The 22q11.2 deletion syndrome is caused by a microdeletion of chromosome 22. One third of all patients with 22q11.2 deletion develop schizophrenia-like symptoms. In general, the prevalence of 22q11.2 deletion in patients with schizophrenia is 1%-2%. The 22q11.2 deletion is one of the major known genetic risk factors for schizophrenia. However, clinical differences in the phenotypes between patients with schizophrenia who are 22q11.2 deletion carriers and those who are not are still unknown. Therefore, it may be difficult to diagnose 22q11.2 deletion in patients with schizophrenia on the basis of clinical symptoms. To date, only two Japanese patients with the deletion have been identified through microdeletion studies of patients with schizophrenia in the Japanese population. Herein, we report the case study of a 48-year-old Japanese woman with 22q11.2 deletion who had a 30-year history of schizophrenia. Based on craniofacial anomalies, unpredictable agitation, hypocalcemia, and brain imaging finding, we suspected the 22q11.2 deletion in clinical populations and diagnosed the deletion using fluorescence in situ hybridization analysis.

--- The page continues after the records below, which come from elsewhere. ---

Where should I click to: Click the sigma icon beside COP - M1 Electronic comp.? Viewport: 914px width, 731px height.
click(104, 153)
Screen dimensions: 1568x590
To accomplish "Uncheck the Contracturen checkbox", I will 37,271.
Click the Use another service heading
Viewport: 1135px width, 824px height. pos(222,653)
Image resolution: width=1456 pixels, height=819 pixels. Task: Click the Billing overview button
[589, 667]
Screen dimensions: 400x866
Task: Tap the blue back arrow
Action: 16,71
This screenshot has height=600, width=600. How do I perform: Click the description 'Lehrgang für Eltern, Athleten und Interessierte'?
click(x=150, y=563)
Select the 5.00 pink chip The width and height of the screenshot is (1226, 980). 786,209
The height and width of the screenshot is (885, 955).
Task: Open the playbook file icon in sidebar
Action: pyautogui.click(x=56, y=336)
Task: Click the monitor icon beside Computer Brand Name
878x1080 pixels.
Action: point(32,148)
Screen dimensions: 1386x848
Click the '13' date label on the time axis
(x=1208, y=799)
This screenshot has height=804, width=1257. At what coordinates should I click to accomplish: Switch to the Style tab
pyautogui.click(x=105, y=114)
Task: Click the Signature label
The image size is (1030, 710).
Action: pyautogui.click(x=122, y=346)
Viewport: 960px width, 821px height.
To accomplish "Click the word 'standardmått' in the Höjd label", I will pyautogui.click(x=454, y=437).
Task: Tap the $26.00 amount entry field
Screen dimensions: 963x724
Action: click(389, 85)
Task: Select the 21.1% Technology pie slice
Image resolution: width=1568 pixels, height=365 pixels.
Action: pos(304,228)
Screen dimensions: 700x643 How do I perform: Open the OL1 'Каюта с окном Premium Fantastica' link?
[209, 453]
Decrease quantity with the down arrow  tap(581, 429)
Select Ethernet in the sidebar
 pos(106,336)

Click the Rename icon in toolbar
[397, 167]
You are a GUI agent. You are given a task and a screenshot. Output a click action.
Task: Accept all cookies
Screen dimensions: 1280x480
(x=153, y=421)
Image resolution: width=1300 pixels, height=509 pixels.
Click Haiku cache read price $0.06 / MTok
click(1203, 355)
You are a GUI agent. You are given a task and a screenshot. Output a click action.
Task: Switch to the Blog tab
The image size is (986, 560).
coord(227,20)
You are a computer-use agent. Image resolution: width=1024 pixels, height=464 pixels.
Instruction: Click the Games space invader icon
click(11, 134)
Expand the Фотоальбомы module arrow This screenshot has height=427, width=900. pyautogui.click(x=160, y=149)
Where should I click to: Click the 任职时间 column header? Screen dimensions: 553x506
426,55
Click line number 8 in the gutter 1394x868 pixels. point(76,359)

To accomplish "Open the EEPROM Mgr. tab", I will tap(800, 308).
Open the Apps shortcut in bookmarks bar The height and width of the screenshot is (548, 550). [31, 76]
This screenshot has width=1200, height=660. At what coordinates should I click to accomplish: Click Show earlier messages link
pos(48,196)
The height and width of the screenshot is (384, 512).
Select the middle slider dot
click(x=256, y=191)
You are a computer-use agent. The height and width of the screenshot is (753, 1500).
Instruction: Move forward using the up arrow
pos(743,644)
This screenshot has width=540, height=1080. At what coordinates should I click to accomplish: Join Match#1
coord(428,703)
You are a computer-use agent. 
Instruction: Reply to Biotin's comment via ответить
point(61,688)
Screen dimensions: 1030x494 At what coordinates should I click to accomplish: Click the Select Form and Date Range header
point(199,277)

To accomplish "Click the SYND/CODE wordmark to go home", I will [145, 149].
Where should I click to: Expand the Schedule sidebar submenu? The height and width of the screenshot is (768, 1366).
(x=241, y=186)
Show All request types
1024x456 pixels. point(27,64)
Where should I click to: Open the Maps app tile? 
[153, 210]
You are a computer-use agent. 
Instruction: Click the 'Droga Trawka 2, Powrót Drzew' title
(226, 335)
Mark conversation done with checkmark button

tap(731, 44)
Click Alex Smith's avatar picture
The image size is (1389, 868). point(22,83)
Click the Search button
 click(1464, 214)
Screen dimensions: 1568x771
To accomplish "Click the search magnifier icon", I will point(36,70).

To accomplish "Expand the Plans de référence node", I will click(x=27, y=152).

To find common phenotypes in Japanese patients with the deletion who have schizophrenia-like symptoms, we compared phenotypes among three Japanese cases. The common phenotypes were an absence of congenital cardiovascular anomalies and the presence of current findings of low intellectual ability, agitation, and hypocalcemia. We propose that hypocalcemia and agitation in patients with schizophrenia may derive from the 22q11.2 deletion, particularly when these phenotypes are coupled with schizophrenia-like symptoms.

Figure 1

Features of a 48-year-old woman with the 22q11.2 deletion. (a) Past history of an operation for cleft palate. (b) Mild dysmorphic facial features, including a low anterior hairline, swollen eyelids, malar flatness, nose with a bulbous nasal tip, hypoplastic nasal alae and a square and flat nasal root, small mouth, and a thin upper lip. (c) Basal ganglia calcification due to hypocalcemia. (d) Fluorescence in situ hybridization; red and green regions were detected by TUPLE1 (22q11.2) and ARSA (22q13.3) probes, respectively. The arrow and arrowhead indicate expected red and green regions, respectively. One chromosome 22 with the deletion of TUPLE1 (22q11.2) was detected.